We have relatively long-lived ancestors showing in our lines: my father's parents lived to mid-late 80s, my mother's mother/grandmother/great-grandmother lived in their 90s and 100s. I have every expectation of living to 100!
My longest-lived direct ancestor who lived over 100 is my 2nd great-grandmother, Harriet "Hattie" Philena ORMSBEE. Here's a 1924 photo of her at 97 years of age, during a visit my grandmother took with her 5 children including my 2 year old mother, from Vancouver BC Canada to Englewood, New Jersey. She is the shortest in the photo, second from left.

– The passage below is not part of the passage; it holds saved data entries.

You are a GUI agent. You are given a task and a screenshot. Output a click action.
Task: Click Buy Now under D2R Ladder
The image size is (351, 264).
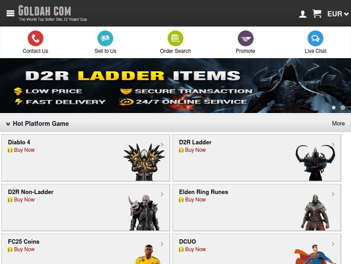pos(195,150)
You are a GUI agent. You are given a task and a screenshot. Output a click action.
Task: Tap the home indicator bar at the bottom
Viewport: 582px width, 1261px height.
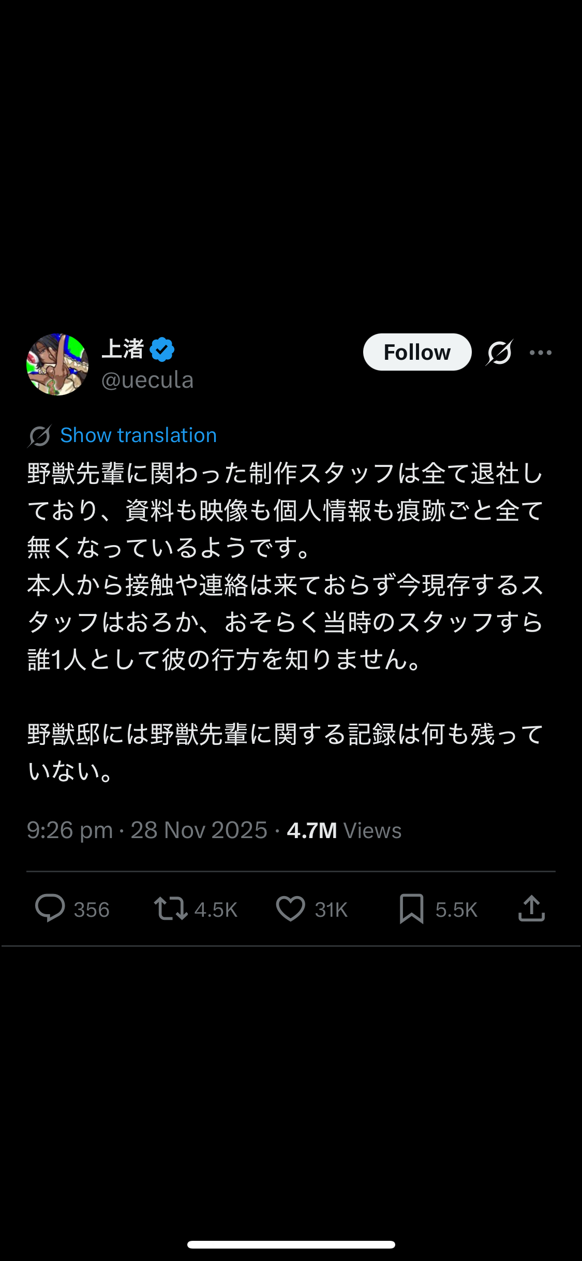(x=291, y=1244)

My grandmother wrote on the back, identifying each person and their relation to her. I love how this photo shows relationships here. My 2 year old mother is playing with her mother's jewellery, and Madee and GreatGrandma Graves were clearly talking about something while waiting for the photo to be taken. I suspect Madee's husband, my great-grandfather, was taking the photograph.
From left to right:
"Madee" Clara Augusta "Gussie" GRAVES
b. 5 Nov 1857 Jordan NY, d. 30 Oct 1955 Englewood NJ
"GreatGrandma Graves" Harriet "Hattie" Philena ORMSBEE
b. 28 May 1827 Manlius NY, d. 20 Aug 1929, Englewood NJ
"Mary" [my mother] 2 years old in this photo
"Mother" - my Grandmother known as GrandPete,
b. 19 May 1880 Syracuse NY, d. 23 Oct 1973 Burnaby BC Canada
I have a number of long-lived persons in their 90s as well, even back in the 1700s with baptism dates with birthdates as well. Of course, there are also a number of women who died young, likely in childbirth, as well as men who died before 50, perhaps in accidents or due to illnesses.